Convolutional networks slide learnable filters over the token sequence, capturing local patterns (character or word n-gram-like features) — but computed in parallel across the whole sequence rather than step-by-step.
Key idea
Stack 1-D convolutions; each layer widens the receptive field, so deep stacks (or dilated convolutions) can see long contexts. Causal convolutions mask future tokens so the model only conditions on the past — required for next-token prediction.
Receptive field grows with depth × kernel size (× dilation), not with sequence position.
Inputs & representation
- Input: token (or character) embeddings arranged as a 1-D signal.
- Model: stacked causal/dilated 1-D convs + residual connections.

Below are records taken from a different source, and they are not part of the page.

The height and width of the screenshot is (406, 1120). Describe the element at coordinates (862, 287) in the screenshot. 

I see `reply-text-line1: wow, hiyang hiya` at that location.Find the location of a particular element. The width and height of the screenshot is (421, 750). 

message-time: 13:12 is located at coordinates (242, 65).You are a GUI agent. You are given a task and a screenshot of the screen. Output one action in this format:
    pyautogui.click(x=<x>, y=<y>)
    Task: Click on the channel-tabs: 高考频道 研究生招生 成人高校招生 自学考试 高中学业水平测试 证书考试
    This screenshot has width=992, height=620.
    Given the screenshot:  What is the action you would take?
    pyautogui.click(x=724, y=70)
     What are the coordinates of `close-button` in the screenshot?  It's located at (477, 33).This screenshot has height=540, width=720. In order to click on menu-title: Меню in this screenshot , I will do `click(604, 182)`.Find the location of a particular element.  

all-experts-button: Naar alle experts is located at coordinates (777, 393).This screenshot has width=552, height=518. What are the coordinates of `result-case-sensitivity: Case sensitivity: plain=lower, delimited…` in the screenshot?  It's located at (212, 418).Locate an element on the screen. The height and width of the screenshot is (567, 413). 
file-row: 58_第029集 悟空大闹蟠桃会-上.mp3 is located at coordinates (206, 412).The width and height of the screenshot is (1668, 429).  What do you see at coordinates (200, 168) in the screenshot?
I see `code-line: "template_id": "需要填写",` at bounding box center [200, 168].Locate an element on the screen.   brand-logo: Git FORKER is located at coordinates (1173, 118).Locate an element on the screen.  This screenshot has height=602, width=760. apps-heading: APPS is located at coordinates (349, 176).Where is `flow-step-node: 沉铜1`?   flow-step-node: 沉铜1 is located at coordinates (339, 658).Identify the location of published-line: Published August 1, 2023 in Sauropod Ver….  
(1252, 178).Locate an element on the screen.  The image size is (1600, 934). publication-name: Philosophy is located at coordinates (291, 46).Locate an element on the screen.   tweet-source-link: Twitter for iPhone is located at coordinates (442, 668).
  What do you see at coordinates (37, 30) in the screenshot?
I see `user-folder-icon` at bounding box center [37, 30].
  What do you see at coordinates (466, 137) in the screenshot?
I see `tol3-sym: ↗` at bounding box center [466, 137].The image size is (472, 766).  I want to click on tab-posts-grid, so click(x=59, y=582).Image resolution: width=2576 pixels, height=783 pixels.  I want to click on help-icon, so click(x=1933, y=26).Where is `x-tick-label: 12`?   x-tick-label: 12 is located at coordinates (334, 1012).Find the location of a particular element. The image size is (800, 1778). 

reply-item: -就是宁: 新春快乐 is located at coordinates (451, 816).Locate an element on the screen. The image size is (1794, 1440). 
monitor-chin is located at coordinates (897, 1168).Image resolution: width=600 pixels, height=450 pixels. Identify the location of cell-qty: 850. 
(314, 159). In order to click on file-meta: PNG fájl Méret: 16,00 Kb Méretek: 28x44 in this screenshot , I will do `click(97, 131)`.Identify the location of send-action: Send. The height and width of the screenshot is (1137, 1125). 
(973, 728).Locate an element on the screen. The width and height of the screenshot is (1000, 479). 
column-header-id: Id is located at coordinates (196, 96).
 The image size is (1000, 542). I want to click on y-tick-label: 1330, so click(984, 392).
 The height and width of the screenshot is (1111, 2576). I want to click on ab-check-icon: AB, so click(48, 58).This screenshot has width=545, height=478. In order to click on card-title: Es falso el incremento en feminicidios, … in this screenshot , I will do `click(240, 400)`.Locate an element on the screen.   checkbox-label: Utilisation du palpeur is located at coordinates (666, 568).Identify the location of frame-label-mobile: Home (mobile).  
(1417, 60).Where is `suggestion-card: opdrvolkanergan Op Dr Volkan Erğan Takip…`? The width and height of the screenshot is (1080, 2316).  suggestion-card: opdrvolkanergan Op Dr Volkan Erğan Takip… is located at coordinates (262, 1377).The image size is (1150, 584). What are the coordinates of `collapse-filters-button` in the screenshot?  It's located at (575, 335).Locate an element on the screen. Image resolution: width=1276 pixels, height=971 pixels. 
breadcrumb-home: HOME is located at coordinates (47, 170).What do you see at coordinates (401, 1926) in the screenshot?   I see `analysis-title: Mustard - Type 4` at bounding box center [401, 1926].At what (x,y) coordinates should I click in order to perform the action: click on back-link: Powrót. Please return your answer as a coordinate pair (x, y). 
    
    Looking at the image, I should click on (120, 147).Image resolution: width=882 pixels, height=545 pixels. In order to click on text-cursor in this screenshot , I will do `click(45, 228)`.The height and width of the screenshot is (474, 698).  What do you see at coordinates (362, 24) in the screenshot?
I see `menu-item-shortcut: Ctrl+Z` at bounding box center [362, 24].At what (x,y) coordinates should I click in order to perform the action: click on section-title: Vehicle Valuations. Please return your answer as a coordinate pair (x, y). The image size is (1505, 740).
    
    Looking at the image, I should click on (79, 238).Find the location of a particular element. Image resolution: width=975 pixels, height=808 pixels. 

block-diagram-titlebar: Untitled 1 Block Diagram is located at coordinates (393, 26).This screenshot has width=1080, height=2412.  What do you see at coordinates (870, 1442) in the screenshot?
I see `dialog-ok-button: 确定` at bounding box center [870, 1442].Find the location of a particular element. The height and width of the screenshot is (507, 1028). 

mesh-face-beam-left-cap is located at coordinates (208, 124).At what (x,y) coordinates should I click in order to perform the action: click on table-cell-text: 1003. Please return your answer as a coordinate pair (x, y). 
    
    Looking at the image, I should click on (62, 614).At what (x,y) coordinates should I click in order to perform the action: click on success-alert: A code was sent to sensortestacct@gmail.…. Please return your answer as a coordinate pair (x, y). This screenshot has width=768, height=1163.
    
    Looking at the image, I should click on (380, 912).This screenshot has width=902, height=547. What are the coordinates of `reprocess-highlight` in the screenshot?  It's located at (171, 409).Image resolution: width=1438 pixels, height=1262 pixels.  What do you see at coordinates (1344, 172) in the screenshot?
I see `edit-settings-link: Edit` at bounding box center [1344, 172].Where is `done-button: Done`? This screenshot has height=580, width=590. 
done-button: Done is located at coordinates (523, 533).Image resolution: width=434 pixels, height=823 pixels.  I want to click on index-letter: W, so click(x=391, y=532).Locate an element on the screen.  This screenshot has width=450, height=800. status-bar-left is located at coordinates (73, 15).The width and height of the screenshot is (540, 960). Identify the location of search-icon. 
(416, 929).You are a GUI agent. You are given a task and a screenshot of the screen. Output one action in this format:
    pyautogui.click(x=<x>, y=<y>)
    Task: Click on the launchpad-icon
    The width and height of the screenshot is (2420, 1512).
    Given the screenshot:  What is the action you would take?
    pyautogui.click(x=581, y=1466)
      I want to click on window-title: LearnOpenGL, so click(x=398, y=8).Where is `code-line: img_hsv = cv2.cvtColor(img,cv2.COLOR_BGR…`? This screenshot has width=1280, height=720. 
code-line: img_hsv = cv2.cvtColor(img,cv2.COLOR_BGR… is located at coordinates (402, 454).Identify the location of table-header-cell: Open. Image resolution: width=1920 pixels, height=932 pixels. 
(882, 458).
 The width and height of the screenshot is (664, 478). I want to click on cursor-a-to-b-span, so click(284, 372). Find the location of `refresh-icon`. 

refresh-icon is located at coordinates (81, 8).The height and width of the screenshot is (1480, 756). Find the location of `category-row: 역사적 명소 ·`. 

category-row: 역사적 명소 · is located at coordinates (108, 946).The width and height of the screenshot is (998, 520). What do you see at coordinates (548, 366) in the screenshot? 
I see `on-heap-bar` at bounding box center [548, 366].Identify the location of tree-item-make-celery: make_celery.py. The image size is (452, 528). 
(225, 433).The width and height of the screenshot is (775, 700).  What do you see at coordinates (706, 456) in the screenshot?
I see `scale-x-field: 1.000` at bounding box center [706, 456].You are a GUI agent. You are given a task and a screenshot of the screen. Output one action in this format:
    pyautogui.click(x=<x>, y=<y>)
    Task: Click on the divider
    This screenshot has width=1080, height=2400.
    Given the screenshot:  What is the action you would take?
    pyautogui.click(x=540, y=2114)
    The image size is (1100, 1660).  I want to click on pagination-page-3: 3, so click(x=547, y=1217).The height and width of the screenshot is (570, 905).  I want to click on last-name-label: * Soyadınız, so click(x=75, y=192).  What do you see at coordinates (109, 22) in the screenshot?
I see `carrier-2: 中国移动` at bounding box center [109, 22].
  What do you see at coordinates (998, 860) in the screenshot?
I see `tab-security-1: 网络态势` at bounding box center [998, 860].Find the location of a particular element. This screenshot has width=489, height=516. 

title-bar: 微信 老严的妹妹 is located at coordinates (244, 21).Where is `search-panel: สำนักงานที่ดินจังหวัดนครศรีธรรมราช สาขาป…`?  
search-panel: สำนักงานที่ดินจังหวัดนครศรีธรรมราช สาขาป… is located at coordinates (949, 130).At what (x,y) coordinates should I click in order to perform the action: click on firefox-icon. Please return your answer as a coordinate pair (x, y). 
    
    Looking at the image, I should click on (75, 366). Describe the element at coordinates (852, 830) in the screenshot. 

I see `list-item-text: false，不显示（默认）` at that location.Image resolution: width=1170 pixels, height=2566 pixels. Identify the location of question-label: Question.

- Output: next-token distribution at each position, all positions at once.
[emb][emb][emb][emb]
\ | / causal conv (kernel=3, masked)
[ feature ]
↓ stack/dilate → wider context
How it applies to autocomplete
Character-level CNNs are good at morphology and typo tolerance; word-level CNNs capture short phrase patterns. Highly parallel training; fixed receptive field bounds how much history matters.
Trade-offs
| Strength | Weakness |
|---|---|
| Fully parallel (fast training) | Receptive field is bounded by depth |
| Strong at local / sub-word patterns | Long-range context needs many layers |
| Robust to typos (char-level) | Less common than transformers for LMs |
References
- Bai, Kolter & Koltun (2018), Temporal Convolutional Networks (TCN).
- van den Oord et al. (2016), WaveNet (dilated causal convolutions).
Notes / TODO
- Try a char-level causal CNN for typo robustness.
- Measure how receptive-field size affects completion quality.